Stored data
......

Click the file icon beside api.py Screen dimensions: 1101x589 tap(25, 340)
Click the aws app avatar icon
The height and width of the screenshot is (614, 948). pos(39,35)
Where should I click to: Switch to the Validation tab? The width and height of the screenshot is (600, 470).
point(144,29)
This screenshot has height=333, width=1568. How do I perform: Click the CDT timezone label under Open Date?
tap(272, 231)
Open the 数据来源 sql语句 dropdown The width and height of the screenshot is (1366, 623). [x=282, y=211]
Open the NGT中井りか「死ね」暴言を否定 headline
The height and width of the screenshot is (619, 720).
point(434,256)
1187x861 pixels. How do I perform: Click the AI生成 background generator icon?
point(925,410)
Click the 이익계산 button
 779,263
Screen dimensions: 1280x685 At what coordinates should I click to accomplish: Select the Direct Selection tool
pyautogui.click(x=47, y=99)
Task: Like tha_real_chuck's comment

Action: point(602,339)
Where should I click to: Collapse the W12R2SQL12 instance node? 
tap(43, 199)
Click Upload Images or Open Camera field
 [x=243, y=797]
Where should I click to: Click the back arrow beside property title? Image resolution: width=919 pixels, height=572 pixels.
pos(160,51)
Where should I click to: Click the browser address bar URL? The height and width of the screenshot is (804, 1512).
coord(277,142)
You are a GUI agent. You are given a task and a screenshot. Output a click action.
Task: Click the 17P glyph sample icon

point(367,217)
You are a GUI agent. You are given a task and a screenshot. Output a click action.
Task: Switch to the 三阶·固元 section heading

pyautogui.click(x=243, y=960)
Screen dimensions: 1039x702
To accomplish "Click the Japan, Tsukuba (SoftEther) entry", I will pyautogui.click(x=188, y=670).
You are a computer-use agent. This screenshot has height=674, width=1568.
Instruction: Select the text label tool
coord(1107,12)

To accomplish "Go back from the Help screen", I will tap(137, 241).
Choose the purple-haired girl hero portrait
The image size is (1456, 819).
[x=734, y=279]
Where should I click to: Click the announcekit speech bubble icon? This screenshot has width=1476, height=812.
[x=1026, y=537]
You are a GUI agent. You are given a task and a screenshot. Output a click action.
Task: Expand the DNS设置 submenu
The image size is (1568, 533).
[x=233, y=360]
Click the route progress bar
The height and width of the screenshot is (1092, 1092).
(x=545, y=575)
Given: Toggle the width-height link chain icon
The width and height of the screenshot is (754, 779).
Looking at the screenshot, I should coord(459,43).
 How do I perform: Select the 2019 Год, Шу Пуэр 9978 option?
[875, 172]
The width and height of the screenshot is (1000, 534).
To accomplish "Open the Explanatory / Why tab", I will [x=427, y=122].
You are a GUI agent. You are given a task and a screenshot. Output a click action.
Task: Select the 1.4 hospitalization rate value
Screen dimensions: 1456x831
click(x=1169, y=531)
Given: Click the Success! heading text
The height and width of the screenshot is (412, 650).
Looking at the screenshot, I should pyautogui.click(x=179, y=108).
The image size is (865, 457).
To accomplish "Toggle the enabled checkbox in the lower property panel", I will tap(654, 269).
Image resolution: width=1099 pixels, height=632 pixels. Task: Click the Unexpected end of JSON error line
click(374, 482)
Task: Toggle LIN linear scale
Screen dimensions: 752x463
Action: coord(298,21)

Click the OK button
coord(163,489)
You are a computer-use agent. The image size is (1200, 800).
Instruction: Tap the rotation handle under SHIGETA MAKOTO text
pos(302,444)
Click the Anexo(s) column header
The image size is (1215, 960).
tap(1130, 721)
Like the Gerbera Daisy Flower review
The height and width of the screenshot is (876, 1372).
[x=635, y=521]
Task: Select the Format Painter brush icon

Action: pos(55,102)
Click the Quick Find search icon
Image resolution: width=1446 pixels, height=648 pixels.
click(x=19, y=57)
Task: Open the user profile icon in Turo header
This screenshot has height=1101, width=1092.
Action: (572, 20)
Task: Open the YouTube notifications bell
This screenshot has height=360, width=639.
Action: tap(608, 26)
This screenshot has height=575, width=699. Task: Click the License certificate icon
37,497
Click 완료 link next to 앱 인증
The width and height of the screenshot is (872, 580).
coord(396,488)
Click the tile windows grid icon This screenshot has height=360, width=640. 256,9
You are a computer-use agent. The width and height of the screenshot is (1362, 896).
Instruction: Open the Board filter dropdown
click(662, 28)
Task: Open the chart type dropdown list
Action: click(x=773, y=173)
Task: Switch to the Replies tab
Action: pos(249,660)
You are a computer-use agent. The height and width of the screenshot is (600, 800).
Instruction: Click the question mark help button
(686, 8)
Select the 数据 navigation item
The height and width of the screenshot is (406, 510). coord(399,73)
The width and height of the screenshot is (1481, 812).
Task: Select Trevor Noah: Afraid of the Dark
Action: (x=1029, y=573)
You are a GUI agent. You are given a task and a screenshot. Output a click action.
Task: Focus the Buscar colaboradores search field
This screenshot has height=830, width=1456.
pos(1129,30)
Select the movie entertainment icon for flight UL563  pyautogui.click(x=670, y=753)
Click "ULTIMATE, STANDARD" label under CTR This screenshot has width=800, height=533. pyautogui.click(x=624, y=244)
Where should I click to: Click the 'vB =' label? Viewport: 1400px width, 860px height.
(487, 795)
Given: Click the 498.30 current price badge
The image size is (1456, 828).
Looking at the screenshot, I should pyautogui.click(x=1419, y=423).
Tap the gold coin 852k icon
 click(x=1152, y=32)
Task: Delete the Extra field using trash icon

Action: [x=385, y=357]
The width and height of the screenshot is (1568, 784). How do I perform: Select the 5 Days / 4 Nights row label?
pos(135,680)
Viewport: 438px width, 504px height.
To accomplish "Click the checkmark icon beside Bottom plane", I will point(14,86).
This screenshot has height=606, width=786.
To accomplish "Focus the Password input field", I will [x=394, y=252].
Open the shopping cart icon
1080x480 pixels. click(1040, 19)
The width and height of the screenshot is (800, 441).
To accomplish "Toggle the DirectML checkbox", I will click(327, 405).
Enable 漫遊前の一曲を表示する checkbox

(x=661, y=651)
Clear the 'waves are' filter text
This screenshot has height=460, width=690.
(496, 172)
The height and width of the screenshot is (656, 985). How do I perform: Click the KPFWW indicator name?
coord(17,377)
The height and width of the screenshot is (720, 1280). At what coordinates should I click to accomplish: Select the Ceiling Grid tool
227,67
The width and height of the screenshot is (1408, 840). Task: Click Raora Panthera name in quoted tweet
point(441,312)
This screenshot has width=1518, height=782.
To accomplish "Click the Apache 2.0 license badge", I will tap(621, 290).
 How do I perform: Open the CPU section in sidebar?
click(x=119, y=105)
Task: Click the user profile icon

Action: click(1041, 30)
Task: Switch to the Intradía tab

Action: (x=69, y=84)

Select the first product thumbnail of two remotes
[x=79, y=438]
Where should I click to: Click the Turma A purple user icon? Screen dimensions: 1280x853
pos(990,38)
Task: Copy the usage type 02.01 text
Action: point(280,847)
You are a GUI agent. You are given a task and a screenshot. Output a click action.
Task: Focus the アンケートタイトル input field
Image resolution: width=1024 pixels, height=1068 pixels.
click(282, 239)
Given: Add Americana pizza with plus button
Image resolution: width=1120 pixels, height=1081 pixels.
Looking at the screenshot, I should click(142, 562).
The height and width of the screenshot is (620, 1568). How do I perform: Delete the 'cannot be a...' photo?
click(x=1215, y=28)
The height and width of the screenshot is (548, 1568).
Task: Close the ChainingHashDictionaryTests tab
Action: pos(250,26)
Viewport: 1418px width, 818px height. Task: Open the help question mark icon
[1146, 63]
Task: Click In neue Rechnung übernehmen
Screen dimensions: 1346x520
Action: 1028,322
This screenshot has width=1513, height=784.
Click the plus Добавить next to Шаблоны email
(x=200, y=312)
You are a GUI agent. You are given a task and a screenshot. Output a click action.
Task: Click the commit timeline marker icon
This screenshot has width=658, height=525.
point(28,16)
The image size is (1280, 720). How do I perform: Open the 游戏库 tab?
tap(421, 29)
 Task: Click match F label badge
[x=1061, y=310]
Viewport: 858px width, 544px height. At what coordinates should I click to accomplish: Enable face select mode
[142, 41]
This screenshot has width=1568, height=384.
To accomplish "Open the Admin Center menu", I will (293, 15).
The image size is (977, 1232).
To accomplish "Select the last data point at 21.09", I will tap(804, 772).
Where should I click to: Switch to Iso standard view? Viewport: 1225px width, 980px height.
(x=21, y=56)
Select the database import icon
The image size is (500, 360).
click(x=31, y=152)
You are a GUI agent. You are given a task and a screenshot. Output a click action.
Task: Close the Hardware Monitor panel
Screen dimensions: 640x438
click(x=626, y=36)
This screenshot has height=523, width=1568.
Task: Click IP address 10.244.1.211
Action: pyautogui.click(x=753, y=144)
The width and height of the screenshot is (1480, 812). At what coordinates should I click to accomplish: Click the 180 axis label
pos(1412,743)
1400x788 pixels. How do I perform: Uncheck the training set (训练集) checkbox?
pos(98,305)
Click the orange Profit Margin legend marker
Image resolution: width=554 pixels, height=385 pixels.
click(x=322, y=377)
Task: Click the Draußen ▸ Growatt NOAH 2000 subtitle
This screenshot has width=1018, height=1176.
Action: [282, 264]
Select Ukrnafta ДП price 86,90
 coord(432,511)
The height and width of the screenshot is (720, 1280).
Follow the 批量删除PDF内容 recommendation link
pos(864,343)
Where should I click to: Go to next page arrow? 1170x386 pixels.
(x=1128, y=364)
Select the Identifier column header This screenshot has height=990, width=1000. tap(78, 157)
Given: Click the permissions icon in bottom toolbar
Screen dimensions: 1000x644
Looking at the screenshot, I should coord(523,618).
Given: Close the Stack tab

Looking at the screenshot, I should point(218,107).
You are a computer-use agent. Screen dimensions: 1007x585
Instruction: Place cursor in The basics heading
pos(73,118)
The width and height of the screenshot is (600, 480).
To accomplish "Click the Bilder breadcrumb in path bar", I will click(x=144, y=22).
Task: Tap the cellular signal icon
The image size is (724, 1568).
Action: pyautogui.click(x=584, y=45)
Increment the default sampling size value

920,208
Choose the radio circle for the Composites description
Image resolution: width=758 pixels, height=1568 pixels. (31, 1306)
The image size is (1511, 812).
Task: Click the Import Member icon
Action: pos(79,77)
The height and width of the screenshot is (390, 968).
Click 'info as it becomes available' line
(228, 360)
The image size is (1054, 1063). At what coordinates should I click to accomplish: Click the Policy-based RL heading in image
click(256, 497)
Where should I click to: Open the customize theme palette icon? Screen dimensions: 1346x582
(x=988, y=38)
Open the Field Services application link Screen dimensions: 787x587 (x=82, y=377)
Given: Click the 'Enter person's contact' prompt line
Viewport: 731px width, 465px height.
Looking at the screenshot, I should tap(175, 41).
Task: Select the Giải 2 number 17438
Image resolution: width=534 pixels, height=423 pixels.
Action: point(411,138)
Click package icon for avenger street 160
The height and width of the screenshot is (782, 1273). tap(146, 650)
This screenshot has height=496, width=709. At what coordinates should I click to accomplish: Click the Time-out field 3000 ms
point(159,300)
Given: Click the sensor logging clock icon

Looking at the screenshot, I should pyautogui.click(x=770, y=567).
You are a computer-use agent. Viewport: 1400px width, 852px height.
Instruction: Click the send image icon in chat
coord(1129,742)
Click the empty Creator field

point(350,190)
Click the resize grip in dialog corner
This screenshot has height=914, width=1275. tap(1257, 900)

......

WHAT IS EXPECTED = Would you output, from the records above, exactly the run of lines that starts at the line containing "Image resolution: width=1446" and ends at the line containing "Task: Open the YouTube notifications bell", and only that run?

EXERCISE RESPONSE =
Image resolution: width=1446 pixels, height=648 pixels.
click(x=19, y=57)
Task: Open the user profile icon in Turo header
This screenshot has height=1101, width=1092.
Action: (572, 20)
Task: Open the YouTube notifications bell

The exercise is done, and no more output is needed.